DOCUMENT TEXT:
- - -

This week, we’ll work out some Taylor Series expansions of popular functions. • f(x) = 1 / (1−x) • f(x) = e^x • f(x) = ln(1 + x) For each function, only consider its valid ranges as indicated in the notes when you are computing the Taylor Series expansion. Please submit your assignment as a R-Markdown document.

Solution:

The Taylor Series of f(x) centered at c is \(\sum _{ n=0 }^{ \infty }{ \frac { { f }^{ (n) }(c) }{ n! } } { (x-c ) }^{ n }\) Let c = 0, this also gives us the Maclaurin Series of f(x), \(\sum _{ n=0 }^{ \infty }{ \frac { { f }^{ (n) }(0) }{ n! } } { x }^{ n }\)

f(x) = 1 / (1 - x)

\(f\left( x \right) = \frac { 1 }{ (1-x) }\)

- - -

INFORMATION GIVEN:
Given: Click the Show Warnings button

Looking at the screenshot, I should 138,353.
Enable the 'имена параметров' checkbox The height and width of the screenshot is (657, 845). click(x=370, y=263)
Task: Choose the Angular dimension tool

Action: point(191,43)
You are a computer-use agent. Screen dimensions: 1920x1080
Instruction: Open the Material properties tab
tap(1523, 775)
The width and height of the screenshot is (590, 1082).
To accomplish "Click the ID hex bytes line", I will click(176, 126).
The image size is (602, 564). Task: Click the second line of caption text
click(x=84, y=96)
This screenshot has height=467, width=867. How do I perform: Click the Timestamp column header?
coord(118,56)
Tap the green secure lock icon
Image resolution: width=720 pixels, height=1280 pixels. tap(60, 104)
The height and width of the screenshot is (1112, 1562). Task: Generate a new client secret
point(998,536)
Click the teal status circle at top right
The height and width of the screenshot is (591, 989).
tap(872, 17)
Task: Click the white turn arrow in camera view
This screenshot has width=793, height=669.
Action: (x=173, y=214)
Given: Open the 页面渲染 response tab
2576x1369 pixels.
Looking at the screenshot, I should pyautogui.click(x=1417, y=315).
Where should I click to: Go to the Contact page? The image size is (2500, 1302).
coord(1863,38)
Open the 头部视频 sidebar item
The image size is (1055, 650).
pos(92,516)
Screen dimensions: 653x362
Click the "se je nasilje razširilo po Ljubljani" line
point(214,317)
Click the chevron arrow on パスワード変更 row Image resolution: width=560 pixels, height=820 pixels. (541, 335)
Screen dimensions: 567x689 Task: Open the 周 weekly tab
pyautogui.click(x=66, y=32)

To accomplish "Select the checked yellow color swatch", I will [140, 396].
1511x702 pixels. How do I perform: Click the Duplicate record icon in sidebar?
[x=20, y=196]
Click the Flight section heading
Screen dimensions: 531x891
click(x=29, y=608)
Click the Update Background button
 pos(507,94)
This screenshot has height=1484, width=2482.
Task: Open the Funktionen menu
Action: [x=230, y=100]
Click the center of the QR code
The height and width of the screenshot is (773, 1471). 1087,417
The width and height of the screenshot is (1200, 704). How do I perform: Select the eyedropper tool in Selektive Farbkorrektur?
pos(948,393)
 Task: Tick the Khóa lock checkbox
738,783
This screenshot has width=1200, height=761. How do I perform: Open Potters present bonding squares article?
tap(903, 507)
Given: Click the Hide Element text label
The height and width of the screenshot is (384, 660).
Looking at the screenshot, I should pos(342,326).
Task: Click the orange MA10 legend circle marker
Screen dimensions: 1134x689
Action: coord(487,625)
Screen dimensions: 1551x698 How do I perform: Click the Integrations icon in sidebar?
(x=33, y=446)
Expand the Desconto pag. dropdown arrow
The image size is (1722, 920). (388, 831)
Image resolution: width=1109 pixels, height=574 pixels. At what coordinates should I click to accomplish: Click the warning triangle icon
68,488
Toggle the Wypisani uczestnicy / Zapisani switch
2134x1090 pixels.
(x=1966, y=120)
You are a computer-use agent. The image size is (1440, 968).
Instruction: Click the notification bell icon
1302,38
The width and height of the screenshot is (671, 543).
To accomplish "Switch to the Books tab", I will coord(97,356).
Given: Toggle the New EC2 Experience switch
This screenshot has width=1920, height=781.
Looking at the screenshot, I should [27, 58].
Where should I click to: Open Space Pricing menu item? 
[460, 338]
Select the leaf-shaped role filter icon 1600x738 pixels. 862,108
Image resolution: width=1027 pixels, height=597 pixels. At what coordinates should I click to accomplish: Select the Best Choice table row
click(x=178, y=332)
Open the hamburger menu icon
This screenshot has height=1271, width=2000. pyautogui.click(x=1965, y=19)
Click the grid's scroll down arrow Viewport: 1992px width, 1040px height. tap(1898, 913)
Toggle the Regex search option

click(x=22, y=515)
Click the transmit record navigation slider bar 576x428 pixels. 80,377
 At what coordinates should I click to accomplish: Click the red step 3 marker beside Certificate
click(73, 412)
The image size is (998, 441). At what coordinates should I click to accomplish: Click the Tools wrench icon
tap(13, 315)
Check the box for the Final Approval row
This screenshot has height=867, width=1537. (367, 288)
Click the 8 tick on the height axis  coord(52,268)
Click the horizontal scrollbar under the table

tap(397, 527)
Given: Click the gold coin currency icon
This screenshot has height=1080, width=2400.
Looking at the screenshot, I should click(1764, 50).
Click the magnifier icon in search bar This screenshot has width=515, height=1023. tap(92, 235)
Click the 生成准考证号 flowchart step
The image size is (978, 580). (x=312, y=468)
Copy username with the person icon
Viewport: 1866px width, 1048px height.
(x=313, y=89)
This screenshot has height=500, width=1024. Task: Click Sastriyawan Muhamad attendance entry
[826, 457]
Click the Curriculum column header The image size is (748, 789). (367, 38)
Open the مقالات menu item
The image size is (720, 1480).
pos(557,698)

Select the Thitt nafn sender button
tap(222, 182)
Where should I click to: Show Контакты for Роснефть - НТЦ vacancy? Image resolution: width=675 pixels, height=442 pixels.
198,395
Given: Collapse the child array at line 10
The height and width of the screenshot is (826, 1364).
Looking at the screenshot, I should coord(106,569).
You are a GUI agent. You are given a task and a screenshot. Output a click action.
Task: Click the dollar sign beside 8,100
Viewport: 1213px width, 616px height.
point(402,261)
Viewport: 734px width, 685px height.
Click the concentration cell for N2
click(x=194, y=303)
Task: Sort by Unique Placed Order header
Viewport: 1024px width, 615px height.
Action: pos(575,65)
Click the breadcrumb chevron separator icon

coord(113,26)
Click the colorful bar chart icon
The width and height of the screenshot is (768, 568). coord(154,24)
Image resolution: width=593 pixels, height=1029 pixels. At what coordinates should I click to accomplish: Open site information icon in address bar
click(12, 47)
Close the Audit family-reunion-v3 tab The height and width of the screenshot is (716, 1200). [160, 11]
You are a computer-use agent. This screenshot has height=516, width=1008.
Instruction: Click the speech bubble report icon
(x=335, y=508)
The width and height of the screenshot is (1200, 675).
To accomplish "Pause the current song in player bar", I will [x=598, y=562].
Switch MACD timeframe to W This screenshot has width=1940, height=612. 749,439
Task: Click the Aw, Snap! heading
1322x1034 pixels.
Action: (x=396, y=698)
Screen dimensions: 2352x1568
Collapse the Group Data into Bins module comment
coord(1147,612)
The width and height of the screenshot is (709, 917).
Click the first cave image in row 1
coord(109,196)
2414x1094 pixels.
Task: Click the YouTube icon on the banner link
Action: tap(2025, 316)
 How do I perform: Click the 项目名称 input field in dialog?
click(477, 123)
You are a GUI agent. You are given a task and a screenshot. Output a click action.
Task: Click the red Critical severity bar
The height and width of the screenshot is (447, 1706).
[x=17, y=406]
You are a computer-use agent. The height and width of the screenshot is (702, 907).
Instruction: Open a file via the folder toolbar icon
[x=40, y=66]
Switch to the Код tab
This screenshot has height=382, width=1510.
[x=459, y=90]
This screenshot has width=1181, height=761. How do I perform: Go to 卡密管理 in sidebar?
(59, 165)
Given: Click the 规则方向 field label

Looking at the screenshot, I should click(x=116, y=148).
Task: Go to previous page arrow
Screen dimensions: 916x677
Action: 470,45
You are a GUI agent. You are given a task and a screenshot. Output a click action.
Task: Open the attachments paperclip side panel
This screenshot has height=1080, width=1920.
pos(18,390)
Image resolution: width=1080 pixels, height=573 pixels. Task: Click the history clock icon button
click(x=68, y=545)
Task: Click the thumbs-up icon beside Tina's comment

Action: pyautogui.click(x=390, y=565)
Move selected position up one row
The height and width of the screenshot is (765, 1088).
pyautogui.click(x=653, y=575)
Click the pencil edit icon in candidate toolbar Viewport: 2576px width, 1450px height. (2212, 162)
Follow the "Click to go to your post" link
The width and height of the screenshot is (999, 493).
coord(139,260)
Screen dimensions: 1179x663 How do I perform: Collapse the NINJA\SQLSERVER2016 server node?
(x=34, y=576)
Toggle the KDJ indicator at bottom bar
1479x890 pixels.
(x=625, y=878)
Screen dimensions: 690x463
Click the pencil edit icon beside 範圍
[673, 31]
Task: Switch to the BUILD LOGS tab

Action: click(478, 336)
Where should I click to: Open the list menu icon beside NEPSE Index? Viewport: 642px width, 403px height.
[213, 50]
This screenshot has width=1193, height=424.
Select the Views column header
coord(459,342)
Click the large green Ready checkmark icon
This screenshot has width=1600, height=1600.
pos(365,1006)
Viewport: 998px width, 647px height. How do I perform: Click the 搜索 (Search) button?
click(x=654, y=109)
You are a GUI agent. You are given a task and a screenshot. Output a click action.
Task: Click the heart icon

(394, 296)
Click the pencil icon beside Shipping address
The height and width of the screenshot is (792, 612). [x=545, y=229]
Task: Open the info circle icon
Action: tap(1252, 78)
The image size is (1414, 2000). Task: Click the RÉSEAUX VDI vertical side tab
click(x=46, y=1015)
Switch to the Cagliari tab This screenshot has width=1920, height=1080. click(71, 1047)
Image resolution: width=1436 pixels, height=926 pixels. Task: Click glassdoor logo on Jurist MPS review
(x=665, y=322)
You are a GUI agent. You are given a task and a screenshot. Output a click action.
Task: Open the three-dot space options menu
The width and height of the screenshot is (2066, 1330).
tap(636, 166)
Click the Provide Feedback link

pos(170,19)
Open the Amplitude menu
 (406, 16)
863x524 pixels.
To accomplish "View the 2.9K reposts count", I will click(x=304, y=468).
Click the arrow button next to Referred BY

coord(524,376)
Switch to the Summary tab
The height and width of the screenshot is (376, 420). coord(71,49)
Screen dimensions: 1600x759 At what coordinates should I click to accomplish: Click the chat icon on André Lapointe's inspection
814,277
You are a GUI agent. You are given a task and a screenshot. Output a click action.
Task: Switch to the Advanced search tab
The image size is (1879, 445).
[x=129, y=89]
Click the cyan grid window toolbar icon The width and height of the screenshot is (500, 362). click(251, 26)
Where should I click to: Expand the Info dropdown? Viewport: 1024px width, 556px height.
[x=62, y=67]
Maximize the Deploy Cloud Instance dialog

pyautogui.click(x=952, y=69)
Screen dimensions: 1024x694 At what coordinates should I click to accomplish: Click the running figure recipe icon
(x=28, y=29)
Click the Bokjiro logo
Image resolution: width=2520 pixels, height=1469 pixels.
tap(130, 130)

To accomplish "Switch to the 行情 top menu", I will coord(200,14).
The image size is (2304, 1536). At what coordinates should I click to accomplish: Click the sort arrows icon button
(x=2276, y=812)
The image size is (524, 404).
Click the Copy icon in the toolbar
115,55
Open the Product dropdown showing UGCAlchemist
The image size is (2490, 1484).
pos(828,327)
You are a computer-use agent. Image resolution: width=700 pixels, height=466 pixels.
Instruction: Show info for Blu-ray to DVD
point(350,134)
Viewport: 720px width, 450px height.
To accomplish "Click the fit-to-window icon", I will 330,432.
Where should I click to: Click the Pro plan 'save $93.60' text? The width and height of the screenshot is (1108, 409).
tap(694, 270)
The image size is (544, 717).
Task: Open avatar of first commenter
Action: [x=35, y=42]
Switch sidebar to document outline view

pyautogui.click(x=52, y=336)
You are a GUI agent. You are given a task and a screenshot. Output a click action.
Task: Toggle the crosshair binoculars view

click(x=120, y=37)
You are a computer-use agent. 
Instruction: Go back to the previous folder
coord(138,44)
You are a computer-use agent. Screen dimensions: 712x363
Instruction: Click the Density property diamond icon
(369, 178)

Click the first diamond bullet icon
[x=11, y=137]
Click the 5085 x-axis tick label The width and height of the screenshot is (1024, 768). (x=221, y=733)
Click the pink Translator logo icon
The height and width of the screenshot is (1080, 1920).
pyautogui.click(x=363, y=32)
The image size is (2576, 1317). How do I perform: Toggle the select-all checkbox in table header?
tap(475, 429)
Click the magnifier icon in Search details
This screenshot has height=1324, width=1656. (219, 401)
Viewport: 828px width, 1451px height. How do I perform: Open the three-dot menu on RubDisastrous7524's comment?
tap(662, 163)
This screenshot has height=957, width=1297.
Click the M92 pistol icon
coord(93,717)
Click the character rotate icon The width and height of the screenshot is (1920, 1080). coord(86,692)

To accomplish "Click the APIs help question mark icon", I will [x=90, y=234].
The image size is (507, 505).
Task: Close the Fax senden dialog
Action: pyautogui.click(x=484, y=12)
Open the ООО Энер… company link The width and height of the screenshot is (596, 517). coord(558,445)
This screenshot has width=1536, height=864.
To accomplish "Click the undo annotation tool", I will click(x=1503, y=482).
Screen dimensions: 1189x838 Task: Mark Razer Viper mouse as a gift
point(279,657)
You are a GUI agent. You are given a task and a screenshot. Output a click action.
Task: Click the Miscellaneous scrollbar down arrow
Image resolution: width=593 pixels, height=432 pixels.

- - -

SET PROBLEM: Please copy out the Taylor series assignment text above in full, word for word and symbol for symbol.

WRITTEN RESPONSE:
This week, we’ll work out some Taylor Series expansions of popular functions. • f(x) = 1 / (1−x) • f(x) = e^x • f(x) = ln(1 + x) For each function, only consider its valid ranges as indicated in the notes when you are computing the Taylor Series expansion. Please submit your assignment as a R-Markdown document.

Solution:

The Taylor Series of f(x) centered at c is \(\sum _{ n=0 }^{ \infty }{ \frac { { f }^{ (n) }(c) }{ n! } } { (x-c ) }^{ n }\) Let c = 0, this also gives us the Maclaurin Series of f(x), \(\sum _{ n=0 }^{ \infty }{ \frac { { f }^{ (n) }(0) }{ n! } } { x }^{ n }\)

f(x) = 1 / (1 - x)

\(f\left( x \right) = \frac { 1 }{ (1-x) }\)